Limitations arise due to increased $O(N^2)$ cost in naive high-dimensional or semantic RPE, limitations in encoding beyond permutation order in permutation-based methods, and sensitivity to domain-specific preprocessing (e.g., keypoint detection, camera pose consistency). Open challenges include further reducing memory/computational overhead for very large contexts and enabling differentiable learning of permutation or semantic structure in efficient RPEs (Chen, 2021, Chen et al., 14 May 2025, Foumani et al., 2023).

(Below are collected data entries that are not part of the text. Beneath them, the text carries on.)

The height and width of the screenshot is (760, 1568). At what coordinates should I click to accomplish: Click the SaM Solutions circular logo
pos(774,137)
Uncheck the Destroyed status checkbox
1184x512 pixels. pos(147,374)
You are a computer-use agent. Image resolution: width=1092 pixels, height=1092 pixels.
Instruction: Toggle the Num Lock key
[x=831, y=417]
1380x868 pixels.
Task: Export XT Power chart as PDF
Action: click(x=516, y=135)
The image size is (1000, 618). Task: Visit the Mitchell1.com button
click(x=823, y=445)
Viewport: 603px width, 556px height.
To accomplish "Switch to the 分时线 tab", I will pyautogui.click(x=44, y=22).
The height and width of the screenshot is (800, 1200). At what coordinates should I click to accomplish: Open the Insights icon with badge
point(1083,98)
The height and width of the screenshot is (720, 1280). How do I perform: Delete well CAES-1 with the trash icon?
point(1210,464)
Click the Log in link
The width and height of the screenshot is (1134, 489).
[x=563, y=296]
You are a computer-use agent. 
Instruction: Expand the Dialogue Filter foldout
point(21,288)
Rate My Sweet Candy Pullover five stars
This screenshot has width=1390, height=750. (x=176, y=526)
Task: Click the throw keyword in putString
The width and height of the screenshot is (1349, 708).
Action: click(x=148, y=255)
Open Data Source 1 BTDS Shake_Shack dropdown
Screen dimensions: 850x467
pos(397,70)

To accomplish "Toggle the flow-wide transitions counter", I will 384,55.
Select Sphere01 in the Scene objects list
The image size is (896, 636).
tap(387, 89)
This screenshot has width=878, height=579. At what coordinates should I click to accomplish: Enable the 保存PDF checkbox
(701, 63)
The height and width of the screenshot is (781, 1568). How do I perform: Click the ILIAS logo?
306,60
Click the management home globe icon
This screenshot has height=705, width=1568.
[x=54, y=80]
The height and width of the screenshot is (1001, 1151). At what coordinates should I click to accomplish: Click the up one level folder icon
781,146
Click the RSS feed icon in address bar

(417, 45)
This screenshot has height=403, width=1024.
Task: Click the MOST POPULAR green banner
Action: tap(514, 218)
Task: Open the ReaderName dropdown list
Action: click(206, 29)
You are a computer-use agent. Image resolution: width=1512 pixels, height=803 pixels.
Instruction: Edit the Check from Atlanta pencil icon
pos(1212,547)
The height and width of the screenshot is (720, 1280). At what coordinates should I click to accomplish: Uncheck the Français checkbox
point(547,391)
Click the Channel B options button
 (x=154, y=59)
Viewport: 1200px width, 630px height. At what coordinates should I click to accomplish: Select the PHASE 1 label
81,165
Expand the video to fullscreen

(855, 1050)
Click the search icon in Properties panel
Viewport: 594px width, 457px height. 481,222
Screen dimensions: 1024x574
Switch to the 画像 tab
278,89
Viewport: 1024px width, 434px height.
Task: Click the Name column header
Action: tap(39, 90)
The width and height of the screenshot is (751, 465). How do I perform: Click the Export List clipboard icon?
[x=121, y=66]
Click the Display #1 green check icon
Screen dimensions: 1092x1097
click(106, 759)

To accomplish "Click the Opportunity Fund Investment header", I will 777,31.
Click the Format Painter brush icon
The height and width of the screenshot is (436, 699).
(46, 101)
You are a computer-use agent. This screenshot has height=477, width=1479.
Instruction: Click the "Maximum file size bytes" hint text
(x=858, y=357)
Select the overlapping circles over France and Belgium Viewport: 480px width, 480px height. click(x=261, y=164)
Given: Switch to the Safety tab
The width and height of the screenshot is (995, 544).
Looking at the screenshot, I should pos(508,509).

6. Future Directions and Open Challenges

Research directions for RPE include:

Learning or adapting permutation/order structure within efficient attention kernels to extend expressivity and distance range (Chen, 2021, Qin et al., 2023).
Integrating semantic or task-specific cues (e.g., keypoints, semantic grouping, topology) for robust transfer across modalities and domains (Chen et al., 14 May 2025, Kim et al., 2024).
Hybrid absolute/relative encoding to combine out-of-domain scale robustness with fine-grained local structure (Chen et al., 14 May 2025, Likhomanenko et al., 2021).
Sparse and blockwise RPE for scalability in dense or high-resolution spatio-temporal problems (Hao et al., 2024).
Lie group-based and geometry-aware extensions (LieRE, geo-RoPE, Camera-based) for generalizing beyond regular grids or to data on manifolds or with rich geometric structure (Ostmeier et al., 2024, Unlu, 2024, Li et al., 14 Jul 2025).
Graph/molecule and code-specific RPE integrating neighbourhood topology, edge types, or parse-tree substructure (Park et al., 2022, Qi et al., 2022).

7. Key References

"PermuteFormer: Efficient Relative Position Encoding for Long Sequences" (Chen, 2021)
"Relative Positional Encoding for Speech Recognition and Direct Translation" (Pham et al., 2020)
"A 2D Semantic-Aware Position Encoding for Vision Transformers" (Chen et al., 14 May 2025)
"Toward Relative Positional Encoding in Spiking Transformers" (Lv et al., 28 Jan 2025)
"Rethinking and Improving Relative Position Encoding for Vision Transformer" (Wu et al., 2021)
"V-DETR: DETR with Vertex Relative Position Encoding for 3D Object Detection" (Shen et al., 2023)
"GRPE: Relative Positional Encoding for Graph Transformer" (Park et al., 2022)
"Improve Transformer Models with Better Relative Position Embeddings" (Huang et al., 2020)
"Linearized Relative Positional Encoding" (Qin et al., 2023)
"Circle-RoPE: Cone-like Decoupled Rotary Positional Embedding for Large Vision-LLMs" (Wang et al., 22 May 2025)
"PosMLP-Video: Spatial and Temporal Relative Position Encoding for Efficient Video Recognition" (Hao et al., 2024)
"LieRE: Lie Rotational Positional Encodings" (Ostmeier et al., 2024)
"HyPE: Attention with Hyperbolic Biases for Relative Positional Encoding" (Angelotti, 2023)
"CAPE: Encoding Relative Positions with Continuous Augmented Positional Embeddings" (Likhomanenko et al., 2021)
"Geotokens and Geotransformers" (Unlu, 2024)
"KeyPoint Relative Position Encoding for Face Recognition" (Kim et al., 2024)

Relative position encoding has thus evolved into a foundational, extensible mechanism for geometric, relational, or context-invariant modeling across modern transformer architectures.